Goal of the exercise
Find every line in the records below that holds the word "panel", and copy it out.

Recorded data

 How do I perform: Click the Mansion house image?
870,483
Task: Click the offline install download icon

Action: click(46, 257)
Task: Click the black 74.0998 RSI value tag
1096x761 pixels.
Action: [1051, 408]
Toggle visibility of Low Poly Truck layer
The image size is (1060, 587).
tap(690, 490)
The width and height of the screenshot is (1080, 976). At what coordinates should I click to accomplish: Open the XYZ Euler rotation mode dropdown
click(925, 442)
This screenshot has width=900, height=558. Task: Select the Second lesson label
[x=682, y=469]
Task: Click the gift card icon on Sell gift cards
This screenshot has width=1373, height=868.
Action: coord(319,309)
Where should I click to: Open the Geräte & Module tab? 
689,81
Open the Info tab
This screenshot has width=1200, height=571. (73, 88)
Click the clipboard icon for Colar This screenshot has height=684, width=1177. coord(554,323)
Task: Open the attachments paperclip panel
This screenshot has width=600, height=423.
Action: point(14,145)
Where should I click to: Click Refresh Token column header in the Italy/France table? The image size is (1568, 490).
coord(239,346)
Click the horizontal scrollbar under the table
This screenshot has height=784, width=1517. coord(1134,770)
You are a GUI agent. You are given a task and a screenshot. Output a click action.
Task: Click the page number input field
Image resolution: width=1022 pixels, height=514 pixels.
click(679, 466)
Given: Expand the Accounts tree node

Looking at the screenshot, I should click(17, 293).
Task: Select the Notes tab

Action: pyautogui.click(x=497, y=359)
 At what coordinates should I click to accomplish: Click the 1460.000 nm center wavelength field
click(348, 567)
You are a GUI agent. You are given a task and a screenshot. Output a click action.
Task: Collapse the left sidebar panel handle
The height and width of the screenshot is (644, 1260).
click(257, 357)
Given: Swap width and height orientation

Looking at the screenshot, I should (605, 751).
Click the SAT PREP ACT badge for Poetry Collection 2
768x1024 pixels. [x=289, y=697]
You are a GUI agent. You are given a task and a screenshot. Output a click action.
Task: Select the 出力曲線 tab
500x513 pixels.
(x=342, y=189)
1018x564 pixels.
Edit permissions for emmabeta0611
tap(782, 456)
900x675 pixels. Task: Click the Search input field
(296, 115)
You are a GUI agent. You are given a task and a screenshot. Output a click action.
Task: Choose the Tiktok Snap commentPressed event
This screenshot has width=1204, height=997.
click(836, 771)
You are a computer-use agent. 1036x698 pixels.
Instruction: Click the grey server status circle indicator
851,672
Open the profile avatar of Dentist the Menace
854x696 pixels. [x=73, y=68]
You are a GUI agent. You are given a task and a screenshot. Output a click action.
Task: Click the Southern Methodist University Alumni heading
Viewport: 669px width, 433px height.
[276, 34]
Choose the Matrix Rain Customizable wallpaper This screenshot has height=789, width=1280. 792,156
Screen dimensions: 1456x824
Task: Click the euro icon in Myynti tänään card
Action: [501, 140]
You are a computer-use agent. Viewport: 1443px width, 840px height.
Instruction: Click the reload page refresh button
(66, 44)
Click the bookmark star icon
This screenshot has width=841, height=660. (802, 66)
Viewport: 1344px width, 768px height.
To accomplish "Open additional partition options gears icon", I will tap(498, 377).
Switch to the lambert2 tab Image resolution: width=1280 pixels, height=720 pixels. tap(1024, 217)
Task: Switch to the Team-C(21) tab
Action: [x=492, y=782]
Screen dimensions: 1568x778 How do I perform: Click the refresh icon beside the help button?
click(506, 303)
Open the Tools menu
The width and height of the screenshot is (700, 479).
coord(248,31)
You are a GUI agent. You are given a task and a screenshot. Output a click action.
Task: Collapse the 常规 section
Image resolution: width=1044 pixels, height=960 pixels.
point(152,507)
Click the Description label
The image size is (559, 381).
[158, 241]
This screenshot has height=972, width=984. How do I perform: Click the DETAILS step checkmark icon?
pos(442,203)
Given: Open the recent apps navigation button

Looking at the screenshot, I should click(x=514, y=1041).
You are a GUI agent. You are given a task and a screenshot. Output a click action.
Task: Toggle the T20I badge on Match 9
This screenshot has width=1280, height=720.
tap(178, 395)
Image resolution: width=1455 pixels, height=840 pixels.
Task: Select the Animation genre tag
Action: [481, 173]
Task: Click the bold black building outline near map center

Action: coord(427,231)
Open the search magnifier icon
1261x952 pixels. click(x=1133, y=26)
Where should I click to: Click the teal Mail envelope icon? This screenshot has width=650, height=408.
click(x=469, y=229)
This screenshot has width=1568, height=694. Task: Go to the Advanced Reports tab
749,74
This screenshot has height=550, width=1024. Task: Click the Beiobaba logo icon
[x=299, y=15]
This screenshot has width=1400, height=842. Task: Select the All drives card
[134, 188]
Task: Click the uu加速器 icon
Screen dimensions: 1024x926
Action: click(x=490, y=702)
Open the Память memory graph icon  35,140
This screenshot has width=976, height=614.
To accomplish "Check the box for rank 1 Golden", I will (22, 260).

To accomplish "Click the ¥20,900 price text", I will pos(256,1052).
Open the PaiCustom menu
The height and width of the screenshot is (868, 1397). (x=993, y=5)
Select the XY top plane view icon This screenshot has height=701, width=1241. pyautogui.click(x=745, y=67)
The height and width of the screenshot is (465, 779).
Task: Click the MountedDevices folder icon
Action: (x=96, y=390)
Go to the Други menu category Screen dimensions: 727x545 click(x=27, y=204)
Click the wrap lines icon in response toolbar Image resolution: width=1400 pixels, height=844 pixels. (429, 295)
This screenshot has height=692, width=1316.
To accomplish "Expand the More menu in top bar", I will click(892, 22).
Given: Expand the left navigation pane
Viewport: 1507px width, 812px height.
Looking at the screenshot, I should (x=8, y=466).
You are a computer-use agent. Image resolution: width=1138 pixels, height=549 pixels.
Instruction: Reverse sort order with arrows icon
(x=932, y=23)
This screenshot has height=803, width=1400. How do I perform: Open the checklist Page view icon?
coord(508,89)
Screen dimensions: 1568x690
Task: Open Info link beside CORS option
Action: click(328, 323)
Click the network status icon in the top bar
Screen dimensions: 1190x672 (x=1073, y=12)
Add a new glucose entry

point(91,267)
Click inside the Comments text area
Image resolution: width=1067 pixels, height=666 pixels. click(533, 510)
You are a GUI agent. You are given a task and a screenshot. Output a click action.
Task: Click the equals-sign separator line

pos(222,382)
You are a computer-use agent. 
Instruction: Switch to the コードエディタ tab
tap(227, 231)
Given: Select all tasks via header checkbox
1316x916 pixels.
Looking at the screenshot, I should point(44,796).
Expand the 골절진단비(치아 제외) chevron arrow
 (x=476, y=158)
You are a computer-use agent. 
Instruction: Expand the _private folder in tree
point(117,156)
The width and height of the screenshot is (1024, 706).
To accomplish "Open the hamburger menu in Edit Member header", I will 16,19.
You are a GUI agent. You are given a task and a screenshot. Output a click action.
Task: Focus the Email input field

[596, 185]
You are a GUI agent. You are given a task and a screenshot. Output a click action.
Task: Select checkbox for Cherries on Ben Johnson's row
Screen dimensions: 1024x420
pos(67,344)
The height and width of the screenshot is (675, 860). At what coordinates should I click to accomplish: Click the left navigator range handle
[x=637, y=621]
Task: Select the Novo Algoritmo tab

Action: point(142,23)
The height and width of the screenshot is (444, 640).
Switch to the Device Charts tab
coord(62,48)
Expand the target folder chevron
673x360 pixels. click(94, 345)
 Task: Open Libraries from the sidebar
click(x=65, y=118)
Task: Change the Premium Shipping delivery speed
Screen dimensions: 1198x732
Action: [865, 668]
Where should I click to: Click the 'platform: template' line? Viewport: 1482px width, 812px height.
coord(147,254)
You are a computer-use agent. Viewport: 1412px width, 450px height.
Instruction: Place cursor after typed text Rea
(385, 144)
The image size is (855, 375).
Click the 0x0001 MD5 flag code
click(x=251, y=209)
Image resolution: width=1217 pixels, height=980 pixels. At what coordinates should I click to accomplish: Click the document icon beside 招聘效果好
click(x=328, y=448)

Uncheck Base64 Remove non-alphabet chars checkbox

Exercise response
Task: Open the attachments paperclip panel
Task: Collapse the left sidebar panel handle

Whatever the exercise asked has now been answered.